Here are several hands-on ways you can put this tip into practice today:

  • Do a fast LLM course: Understand it is all about probability and not intelligence. 
  • Check what GPT can and can’t do by playing with Nicolas Carlini. 
  • Learn by doing: Use ChatGPT, Midjourney, and other tools as assistants. Inspire yourself with great prompts shared via Linkedin. Don’t expect the moon and see how they can be efficient tools depending on your needs.
  • If you are a designer, focus on voice and embedded systems to help us “raise our eyes” from screens (borrowed from Victor Fersing’s work in French schools) and be more human. 
  • Be transparent: We don’t need to pass the Turing test every time we interact with a machine. You can train your LLMs to reply empathetically but ensure users know they are interacting with a machine. The idea of the “empathetic machine” needs to remain an oxymoron.

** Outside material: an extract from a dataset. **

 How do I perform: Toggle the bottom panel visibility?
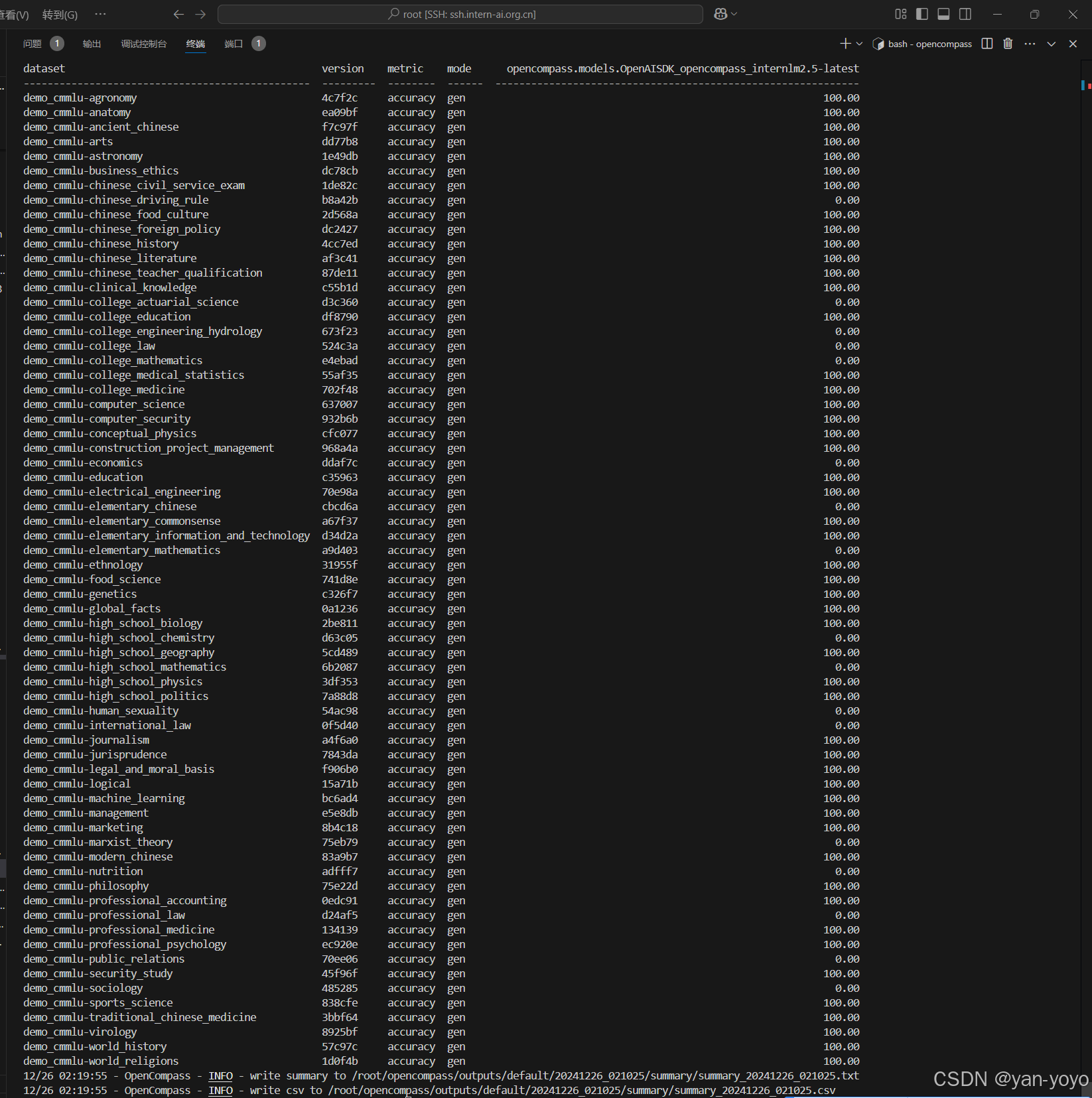(943, 14)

3. Welcome Unpredictability:

As predictability becomes the norm, there may be a backlash for those in society who thrive on serendipity. As everything becomes planned, understood, and measured, we will miss the charm of exploration.

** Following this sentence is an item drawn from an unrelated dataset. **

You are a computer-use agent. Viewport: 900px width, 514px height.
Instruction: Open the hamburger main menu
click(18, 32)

Some voices are already warning us about too much predictability: “AI thrives when our need for originality is low and our demand for mediocrity is high” (Ray Nayler, The Times).

To avoid being trapped, we have an obligation of curiosity. Here are several hands-on ways you can put this tip into practice today:

  • Reinvent your digital path daily to avoid being overexposed to similar stories. Encourage algorithms to do gymnastics. Stop watching the first line of content suggested by Netflix, Spotify, and others. Don’t always select articles with for/against type of content. Be brave. 
  • Work with neuro-diverse profiles. AI can’t replace the soft skills that every organization needs, like innovation, lateral thinking, complex problem solving, and interpersonal skills — which are dyslexic thinking skills. (If your kids are dyslexic, watch this video together: Madebydyslexia.org)
  • To sharpen your curiosity and fact-check what you read, inspire yourself with Belllingcat’s principles: Think critically. Check the source. Reflect on location. Be savvy to manipulation & AI generation.

Putting It All Together

Whoever you are (tech nerd, banker, data lover, philosopher, linguist, designer, journalist, the list goes on), thanks to no-code tools and via Generative AI, you can already talk to data. You are democratizing AI. But now that AI is on every lip, I see 2024 as a pivotal moment where we need “nuance.” The teenage years are over. 

The debate is more complex than “Will you shape AI? Or get shaped?”

As brilliantly illustrated by Eric Giriat & written by Marion Dupuis, “And if the refusal of binary thinking and judgments sliced ​​was the last boldness in a society of immediacy? Voices are raised to defend the sense of measurement.” (Le Figaro Madame) Fighting data bias, encouraging transparency of your algorithms, making sure it is easy for your teams to centralize and scale AI projects safely, and avoiding data and concept drift are great starts. But how could the nuance concept be transferred to algorithms? Can we dream of subtle and moderate AI, creating more space for debate? It’s an opportunity to shape each other!